PROBLEM: The data are to be restated in full, exactly as presented.

EXTRACTED INFORMATION:
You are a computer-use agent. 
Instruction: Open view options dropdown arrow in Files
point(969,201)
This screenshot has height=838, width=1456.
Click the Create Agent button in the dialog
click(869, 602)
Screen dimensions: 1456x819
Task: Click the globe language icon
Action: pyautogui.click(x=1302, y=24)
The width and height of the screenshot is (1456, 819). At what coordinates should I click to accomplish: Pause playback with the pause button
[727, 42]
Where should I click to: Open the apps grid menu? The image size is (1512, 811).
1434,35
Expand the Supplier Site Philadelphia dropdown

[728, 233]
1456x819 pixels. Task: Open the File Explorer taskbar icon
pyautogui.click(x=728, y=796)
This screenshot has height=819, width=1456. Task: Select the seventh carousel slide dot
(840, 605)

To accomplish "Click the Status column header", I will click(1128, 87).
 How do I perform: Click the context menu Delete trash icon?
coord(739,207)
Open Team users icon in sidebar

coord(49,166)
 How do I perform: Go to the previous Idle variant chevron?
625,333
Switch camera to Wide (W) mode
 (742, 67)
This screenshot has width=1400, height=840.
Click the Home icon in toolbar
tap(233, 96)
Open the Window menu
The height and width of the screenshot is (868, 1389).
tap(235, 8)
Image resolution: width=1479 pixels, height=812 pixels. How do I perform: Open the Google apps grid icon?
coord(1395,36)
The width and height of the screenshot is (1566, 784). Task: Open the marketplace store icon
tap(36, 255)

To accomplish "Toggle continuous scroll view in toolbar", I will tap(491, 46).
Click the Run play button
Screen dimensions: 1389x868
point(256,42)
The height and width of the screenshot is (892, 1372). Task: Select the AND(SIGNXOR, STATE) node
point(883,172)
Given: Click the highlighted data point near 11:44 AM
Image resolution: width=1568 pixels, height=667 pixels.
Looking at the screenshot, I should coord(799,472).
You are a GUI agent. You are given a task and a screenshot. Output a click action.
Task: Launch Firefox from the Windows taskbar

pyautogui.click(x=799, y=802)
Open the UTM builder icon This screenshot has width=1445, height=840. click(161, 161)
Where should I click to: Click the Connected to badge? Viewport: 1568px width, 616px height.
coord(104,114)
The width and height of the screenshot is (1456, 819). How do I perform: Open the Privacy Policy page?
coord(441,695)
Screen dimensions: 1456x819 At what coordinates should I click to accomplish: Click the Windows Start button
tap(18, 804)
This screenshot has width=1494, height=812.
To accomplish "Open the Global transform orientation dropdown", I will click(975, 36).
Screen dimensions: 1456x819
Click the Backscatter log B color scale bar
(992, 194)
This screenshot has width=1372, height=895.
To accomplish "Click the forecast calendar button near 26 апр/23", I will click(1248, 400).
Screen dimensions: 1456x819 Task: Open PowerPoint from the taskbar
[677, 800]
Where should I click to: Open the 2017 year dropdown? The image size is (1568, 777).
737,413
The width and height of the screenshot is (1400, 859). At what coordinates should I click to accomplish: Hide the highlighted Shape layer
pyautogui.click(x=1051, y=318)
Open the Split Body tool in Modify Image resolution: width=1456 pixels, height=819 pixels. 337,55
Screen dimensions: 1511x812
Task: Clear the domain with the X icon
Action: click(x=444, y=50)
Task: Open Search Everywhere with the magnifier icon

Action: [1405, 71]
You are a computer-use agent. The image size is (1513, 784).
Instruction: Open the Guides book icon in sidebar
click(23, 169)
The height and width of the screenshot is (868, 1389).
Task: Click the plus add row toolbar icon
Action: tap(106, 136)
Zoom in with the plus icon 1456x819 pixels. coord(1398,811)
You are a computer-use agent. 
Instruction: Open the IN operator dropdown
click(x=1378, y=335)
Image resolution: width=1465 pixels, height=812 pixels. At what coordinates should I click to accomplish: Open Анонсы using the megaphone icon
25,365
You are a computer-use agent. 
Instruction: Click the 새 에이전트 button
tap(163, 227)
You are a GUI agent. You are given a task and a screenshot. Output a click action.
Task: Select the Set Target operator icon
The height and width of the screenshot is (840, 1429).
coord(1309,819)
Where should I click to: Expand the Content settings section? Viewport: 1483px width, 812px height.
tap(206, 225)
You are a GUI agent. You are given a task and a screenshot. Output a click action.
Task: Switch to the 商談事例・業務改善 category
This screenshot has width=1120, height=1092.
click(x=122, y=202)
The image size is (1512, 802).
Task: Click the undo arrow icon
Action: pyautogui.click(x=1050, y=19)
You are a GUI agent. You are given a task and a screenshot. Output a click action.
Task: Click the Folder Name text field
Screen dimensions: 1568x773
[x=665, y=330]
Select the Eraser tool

SOLUTION FOR THIS TASK:
You are a computer-use agent. 
Instruction: Open view options dropdown arrow in Files
point(969,201)
This screenshot has height=838, width=1456.
Click the Create Agent button in the dialog
click(869, 602)
Screen dimensions: 1456x819
Task: Click the globe language icon
Action: pyautogui.click(x=1302, y=24)
The width and height of the screenshot is (1456, 819). At what coordinates should I click to accomplish: Pause playback with the pause button
[727, 42]
Where should I click to: Open the apps grid menu? The image size is (1512, 811).
1434,35
Expand the Supplier Site Philadelphia dropdown

[728, 233]
1456x819 pixels. Task: Open the File Explorer taskbar icon
pyautogui.click(x=728, y=796)
This screenshot has height=819, width=1456. Task: Select the seventh carousel slide dot
(840, 605)

To accomplish "Click the Status column header", I will click(1128, 87).
 How do I perform: Click the context menu Delete trash icon?
coord(739,207)
Open Team users icon in sidebar

coord(49,166)
 How do I perform: Go to the previous Idle variant chevron?
625,333
Switch camera to Wide (W) mode
 (742, 67)
This screenshot has width=1400, height=840.
Click the Home icon in toolbar
tap(233, 96)
Open the Window menu
The height and width of the screenshot is (868, 1389).
tap(235, 8)
Image resolution: width=1479 pixels, height=812 pixels. How do I perform: Open the Google apps grid icon?
coord(1395,36)
The width and height of the screenshot is (1566, 784). Task: Open the marketplace store icon
tap(36, 255)

To accomplish "Toggle continuous scroll view in toolbar", I will tap(491, 46).
Click the Run play button
Screen dimensions: 1389x868
point(256,42)
The height and width of the screenshot is (892, 1372). Task: Select the AND(SIGNXOR, STATE) node
point(883,172)
Given: Click the highlighted data point near 11:44 AM
Image resolution: width=1568 pixels, height=667 pixels.
Looking at the screenshot, I should coord(799,472).
You are a GUI agent. You are given a task and a screenshot. Output a click action.
Task: Launch Firefox from the Windows taskbar

pyautogui.click(x=799, y=802)
Open the UTM builder icon This screenshot has width=1445, height=840. click(161, 161)
Where should I click to: Click the Connected to badge? Viewport: 1568px width, 616px height.
coord(104,114)
The width and height of the screenshot is (1456, 819). How do I perform: Open the Privacy Policy page?
coord(441,695)
Screen dimensions: 1456x819 At what coordinates should I click to accomplish: Click the Windows Start button
tap(18, 804)
This screenshot has width=1494, height=812.
To accomplish "Open the Global transform orientation dropdown", I will click(975, 36).
Screen dimensions: 1456x819
Click the Backscatter log B color scale bar
(992, 194)
This screenshot has width=1372, height=895.
To accomplish "Click the forecast calendar button near 26 апр/23", I will click(1248, 400).
Screen dimensions: 1456x819 Task: Open PowerPoint from the taskbar
[677, 800]
Where should I click to: Open the 2017 year dropdown? The image size is (1568, 777).
737,413
The width and height of the screenshot is (1400, 859). At what coordinates should I click to accomplish: Hide the highlighted Shape layer
pyautogui.click(x=1051, y=318)
Open the Split Body tool in Modify Image resolution: width=1456 pixels, height=819 pixels. 337,55
Screen dimensions: 1511x812
Task: Clear the domain with the X icon
Action: click(x=444, y=50)
Task: Open Search Everywhere with the magnifier icon

Action: [1405, 71]
You are a computer-use agent. The image size is (1513, 784).
Instruction: Open the Guides book icon in sidebar
click(23, 169)
The height and width of the screenshot is (868, 1389).
Task: Click the plus add row toolbar icon
Action: tap(106, 136)
Zoom in with the plus icon 1456x819 pixels. coord(1398,811)
You are a computer-use agent. 
Instruction: Open the IN operator dropdown
click(x=1378, y=335)
Image resolution: width=1465 pixels, height=812 pixels. At what coordinates should I click to accomplish: Open Анонсы using the megaphone icon
25,365
You are a computer-use agent. 
Instruction: Click the 새 에이전트 button
tap(163, 227)
You are a GUI agent. You are given a task and a screenshot. Output a click action.
Task: Select the Set Target operator icon
The height and width of the screenshot is (840, 1429).
coord(1309,819)
Where should I click to: Expand the Content settings section? Viewport: 1483px width, 812px height.
tap(206, 225)
You are a GUI agent. You are given a task and a screenshot. Output a click action.
Task: Switch to the 商談事例・業務改善 category
This screenshot has width=1120, height=1092.
click(x=122, y=202)
The image size is (1512, 802).
Task: Click the undo arrow icon
Action: pyautogui.click(x=1050, y=19)
You are a GUI agent. You are given a task and a screenshot. Output a click action.
Task: Click the Folder Name text field
Screen dimensions: 1568x773
[x=665, y=330]
Select the Eraser tool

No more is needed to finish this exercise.